Hinter diesen fundamentalen Fragen treten die übrigen Details einer eventuellen Wiederholung weitgehend in den Hintergrund:

  • Wird der Gerichtshof nur eine Wiederholung oder auch ein neues Wahlgesetz verlangen (dessen Ausformulierung ja deutlich länger dauern würde, damit nicht wieder Pfusch produziert wird)?
  • Werden die gleichen Wahlberechtigten wählen dürfen, oder auch jene Jugendlichen, die inzwischen 16 geworden sind?
  • Wie kann man das Auszählen der Wahlkarten besser organisieren?

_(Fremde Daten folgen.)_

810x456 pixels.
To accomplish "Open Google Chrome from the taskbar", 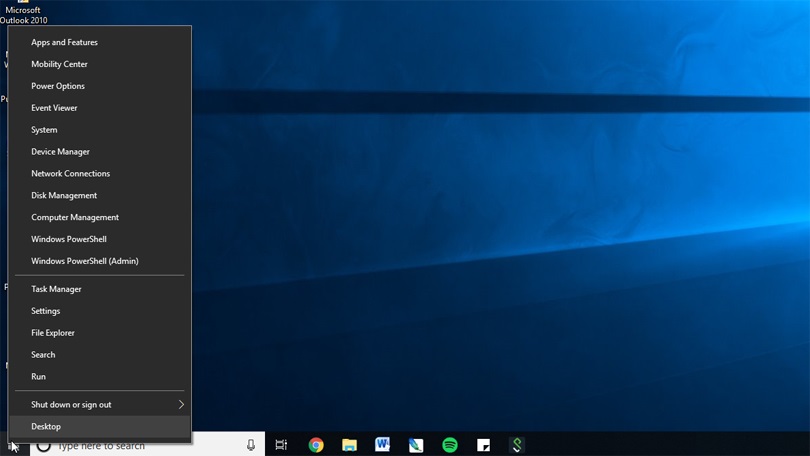I will click(316, 445).
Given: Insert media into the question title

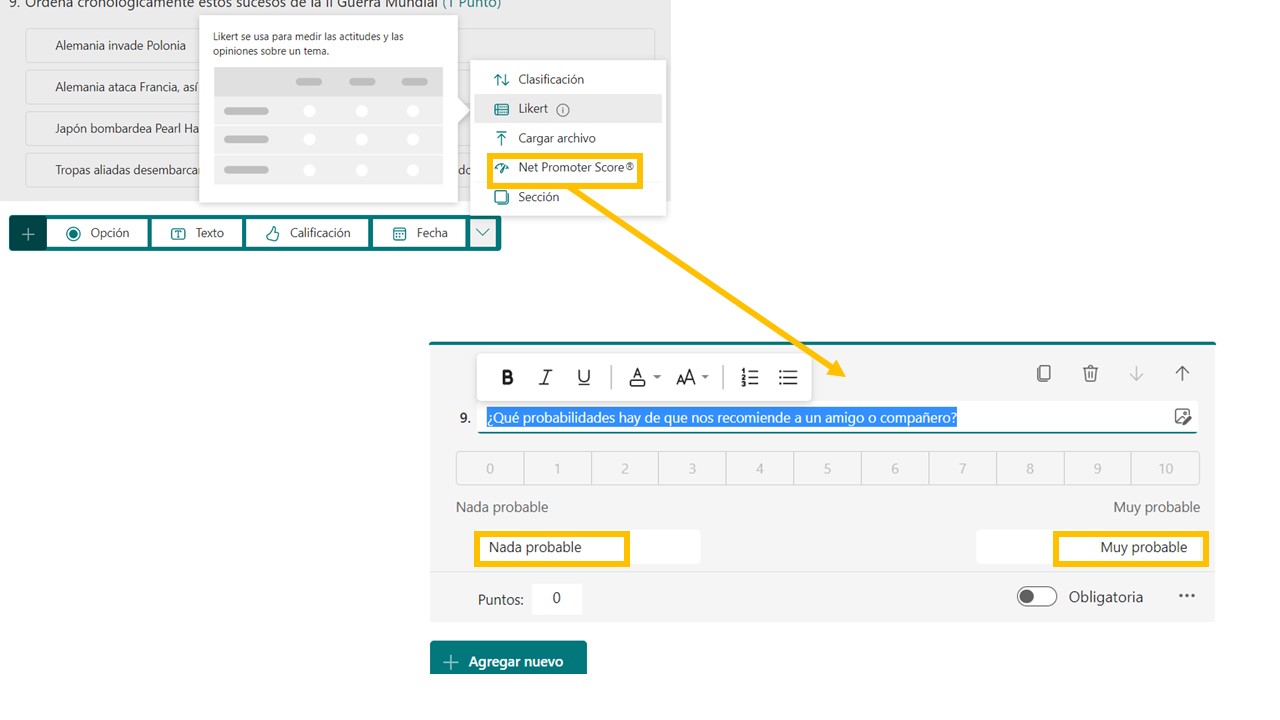Looking at the screenshot, I should (1182, 417).
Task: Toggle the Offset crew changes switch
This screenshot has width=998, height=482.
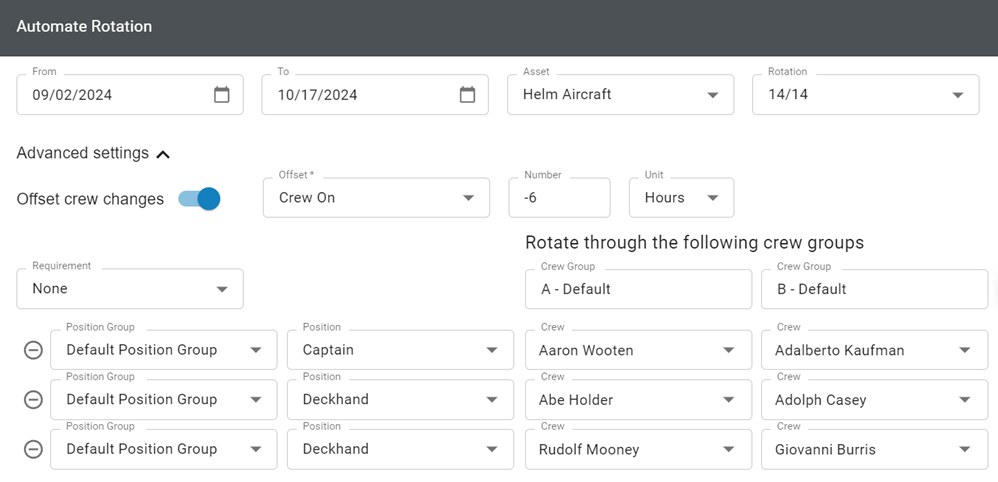Action: coord(199,199)
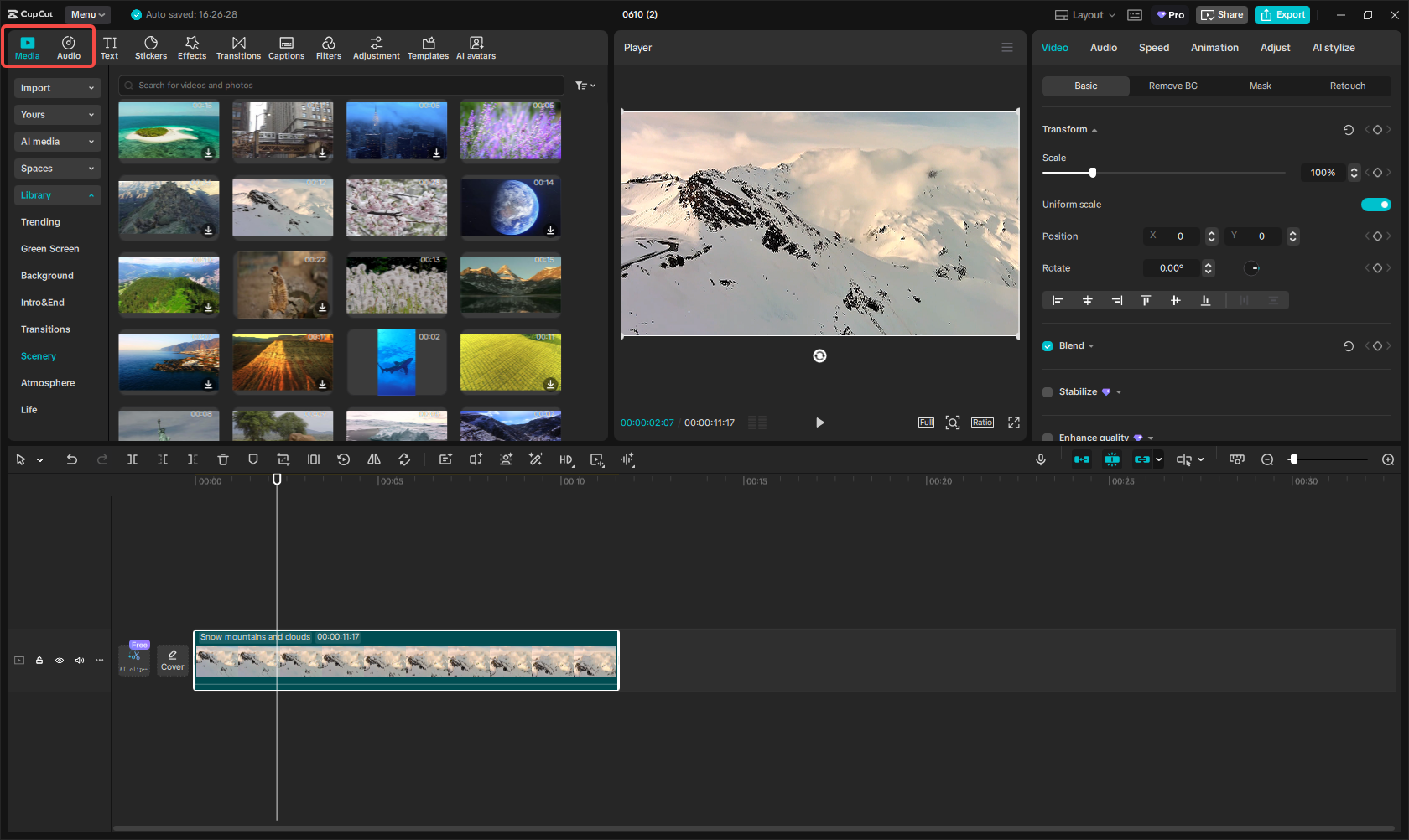Enable the Stabilize checkbox
The image size is (1409, 840).
coord(1048,392)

Oder wird dann halt stur tagelang ausgezählt werden?
  • Wie sichert man einen einsamen Wahlleiter gegen Verdächtigungen oder gar gegen den vorwurf eines Amtsmissbrauchs ab, wenn Beisitzer und Zeugen einfach nicht erscheinen – wozu man sie ja nicht zwingen kann –, wenn er also alleine die ganze Kommission darstellt?

Der nächste ORF-Skandal

Egal wie das Verfahren ausgeht, so gibt es seit Montagabend jedenfalls einen neuen Skandal um den ORF. Er hat kleine Beamte, die in einer Wahlkommission saßen und die mit allergrößter Wahrscheinlichkeit nichts Strafrechtliches angestellt, sondern sich nur um eine flotte Stimmauszählung bemüht haben, mit voller Namensnennung öffentlich an den Pranger gestellt. Der gleiche ORF schützt sonst hingegen oft auch schwere Rechtsbrecher durch volle Anonymität (insbesondere, wenn sie Migranten sind).

Es bleibt zu hoffen, dass sie den ORF jetzt deswegen klagen. Oder dass dies zumindest die Beamtengewerkschaft tut (Um gegen solche Untergriffe geschützt zu werden, zahlen die Beamten ja ganz schön viel ÖGB-Beiträge...).